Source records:
┄┄┄┄┄┄

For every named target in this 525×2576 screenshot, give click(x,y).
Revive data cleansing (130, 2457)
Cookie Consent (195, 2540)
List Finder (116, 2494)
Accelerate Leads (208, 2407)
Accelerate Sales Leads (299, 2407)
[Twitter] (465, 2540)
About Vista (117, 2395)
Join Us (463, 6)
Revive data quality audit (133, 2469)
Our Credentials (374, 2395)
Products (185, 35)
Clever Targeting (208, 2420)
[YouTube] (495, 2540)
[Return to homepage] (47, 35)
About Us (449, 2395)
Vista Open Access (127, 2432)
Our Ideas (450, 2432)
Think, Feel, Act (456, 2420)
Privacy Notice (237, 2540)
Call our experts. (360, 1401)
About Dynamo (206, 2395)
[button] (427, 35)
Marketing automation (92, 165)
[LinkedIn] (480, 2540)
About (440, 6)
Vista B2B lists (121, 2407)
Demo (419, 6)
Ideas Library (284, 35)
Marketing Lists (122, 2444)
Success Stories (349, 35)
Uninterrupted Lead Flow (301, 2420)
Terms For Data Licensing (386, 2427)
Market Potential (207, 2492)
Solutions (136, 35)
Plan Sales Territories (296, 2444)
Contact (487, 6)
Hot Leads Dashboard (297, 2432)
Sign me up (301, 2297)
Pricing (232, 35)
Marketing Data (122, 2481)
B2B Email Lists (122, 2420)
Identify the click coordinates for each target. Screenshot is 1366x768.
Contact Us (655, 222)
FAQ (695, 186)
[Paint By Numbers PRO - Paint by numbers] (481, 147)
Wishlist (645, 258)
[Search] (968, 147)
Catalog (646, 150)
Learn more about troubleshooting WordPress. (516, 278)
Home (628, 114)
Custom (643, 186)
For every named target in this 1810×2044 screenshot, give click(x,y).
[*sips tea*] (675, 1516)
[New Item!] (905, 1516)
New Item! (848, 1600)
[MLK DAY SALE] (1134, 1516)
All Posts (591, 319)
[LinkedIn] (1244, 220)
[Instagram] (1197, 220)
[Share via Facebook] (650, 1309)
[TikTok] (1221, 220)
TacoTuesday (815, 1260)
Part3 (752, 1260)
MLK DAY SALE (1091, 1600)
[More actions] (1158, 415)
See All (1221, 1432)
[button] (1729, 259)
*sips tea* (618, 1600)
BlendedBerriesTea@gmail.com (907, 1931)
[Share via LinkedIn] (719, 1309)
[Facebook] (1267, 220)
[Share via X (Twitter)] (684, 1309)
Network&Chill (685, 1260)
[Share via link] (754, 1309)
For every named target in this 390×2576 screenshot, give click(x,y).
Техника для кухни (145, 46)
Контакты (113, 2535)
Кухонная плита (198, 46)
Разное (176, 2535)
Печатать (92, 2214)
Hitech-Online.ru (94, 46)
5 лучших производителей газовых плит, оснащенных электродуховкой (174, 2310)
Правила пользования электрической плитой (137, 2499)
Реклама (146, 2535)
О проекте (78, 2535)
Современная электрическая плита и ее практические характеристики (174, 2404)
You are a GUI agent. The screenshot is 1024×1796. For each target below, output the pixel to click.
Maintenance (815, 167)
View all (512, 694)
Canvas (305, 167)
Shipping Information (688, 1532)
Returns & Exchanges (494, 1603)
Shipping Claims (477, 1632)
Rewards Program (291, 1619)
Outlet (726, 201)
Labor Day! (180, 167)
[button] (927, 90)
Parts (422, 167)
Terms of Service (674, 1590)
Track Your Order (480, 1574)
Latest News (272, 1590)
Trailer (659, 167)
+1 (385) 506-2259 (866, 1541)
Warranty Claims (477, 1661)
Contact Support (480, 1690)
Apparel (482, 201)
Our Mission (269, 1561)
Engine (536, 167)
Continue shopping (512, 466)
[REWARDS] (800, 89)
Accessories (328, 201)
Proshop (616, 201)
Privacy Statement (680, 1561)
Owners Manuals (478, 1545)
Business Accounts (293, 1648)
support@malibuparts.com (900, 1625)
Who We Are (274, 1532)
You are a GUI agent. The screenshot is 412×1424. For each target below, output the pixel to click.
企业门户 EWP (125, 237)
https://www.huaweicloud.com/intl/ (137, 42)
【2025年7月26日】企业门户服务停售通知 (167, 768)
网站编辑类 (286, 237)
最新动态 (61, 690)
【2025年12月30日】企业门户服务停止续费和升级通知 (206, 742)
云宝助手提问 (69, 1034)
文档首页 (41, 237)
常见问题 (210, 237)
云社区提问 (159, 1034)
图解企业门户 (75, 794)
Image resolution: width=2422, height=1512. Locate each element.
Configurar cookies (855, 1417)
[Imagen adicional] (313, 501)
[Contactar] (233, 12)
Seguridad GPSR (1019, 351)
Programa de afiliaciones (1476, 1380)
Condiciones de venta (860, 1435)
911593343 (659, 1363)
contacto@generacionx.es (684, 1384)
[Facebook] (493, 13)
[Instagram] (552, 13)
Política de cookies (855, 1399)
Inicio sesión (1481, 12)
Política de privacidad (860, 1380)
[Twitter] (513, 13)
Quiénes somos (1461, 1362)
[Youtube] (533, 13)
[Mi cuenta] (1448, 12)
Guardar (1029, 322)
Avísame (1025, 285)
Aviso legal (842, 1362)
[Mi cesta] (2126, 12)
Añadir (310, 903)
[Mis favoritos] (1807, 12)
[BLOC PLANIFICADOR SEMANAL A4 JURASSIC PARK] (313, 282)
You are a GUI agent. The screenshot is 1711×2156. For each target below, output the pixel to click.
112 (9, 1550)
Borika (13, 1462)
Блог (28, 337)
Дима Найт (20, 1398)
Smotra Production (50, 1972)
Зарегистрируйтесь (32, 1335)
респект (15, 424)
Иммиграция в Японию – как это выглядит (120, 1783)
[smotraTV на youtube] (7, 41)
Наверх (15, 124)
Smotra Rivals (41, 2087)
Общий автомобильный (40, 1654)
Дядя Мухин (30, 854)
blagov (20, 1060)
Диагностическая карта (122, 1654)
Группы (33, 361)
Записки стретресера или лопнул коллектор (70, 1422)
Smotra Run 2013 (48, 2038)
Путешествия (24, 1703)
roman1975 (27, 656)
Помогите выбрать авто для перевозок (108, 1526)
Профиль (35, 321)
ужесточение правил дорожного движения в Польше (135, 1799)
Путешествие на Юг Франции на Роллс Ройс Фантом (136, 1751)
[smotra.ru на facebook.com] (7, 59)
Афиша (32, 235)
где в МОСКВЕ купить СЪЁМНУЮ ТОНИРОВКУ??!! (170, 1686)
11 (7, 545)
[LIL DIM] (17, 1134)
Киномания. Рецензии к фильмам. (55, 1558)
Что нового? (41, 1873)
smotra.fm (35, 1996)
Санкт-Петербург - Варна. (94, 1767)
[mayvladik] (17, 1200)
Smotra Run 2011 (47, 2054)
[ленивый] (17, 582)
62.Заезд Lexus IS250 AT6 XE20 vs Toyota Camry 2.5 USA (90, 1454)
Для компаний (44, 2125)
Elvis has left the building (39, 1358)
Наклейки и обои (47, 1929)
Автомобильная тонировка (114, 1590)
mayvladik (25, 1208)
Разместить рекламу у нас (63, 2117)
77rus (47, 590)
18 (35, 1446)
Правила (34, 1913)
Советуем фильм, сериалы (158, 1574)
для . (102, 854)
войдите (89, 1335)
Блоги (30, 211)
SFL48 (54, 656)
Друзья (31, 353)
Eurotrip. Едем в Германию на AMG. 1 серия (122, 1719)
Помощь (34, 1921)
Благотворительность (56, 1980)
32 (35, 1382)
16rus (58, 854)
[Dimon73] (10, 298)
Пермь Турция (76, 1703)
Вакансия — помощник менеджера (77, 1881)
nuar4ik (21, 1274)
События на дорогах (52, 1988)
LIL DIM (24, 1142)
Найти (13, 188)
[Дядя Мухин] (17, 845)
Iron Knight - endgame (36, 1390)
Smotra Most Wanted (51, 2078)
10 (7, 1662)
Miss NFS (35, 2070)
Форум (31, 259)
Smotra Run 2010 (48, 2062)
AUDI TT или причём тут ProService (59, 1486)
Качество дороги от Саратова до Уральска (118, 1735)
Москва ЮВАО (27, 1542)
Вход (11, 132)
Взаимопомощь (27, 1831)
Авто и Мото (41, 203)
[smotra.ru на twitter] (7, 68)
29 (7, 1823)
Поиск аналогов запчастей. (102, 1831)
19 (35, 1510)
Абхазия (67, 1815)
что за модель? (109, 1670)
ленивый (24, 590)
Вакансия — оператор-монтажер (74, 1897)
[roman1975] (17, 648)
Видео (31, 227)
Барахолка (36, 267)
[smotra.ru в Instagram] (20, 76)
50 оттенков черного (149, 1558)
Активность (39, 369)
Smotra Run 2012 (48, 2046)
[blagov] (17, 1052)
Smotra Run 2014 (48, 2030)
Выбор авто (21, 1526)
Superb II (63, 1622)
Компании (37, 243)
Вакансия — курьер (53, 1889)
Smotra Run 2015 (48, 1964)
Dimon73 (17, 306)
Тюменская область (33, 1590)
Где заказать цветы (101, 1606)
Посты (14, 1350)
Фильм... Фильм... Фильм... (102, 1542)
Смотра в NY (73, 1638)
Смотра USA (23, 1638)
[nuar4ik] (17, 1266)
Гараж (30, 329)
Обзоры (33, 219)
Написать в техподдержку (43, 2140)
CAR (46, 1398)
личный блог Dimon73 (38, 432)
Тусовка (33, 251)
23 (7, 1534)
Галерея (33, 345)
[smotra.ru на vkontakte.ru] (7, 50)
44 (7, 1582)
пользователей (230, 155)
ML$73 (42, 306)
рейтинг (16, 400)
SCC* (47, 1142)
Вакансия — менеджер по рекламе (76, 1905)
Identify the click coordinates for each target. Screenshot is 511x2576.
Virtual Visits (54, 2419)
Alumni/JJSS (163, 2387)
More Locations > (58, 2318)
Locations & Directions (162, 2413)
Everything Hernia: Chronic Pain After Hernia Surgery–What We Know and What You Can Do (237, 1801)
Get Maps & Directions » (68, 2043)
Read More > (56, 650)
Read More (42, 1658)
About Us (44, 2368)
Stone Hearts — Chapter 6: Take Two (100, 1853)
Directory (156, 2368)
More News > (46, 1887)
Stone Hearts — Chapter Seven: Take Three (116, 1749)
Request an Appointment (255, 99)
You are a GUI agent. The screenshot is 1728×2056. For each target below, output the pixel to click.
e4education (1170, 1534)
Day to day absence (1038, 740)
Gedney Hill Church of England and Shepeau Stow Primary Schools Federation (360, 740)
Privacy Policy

┄┄┄┄┄┄

How to complete this task: Please find each line in the records above that holds the word "Locations", and copy it.

Written response:
More Locations > (58, 2318)
Locations & Directions (162, 2413)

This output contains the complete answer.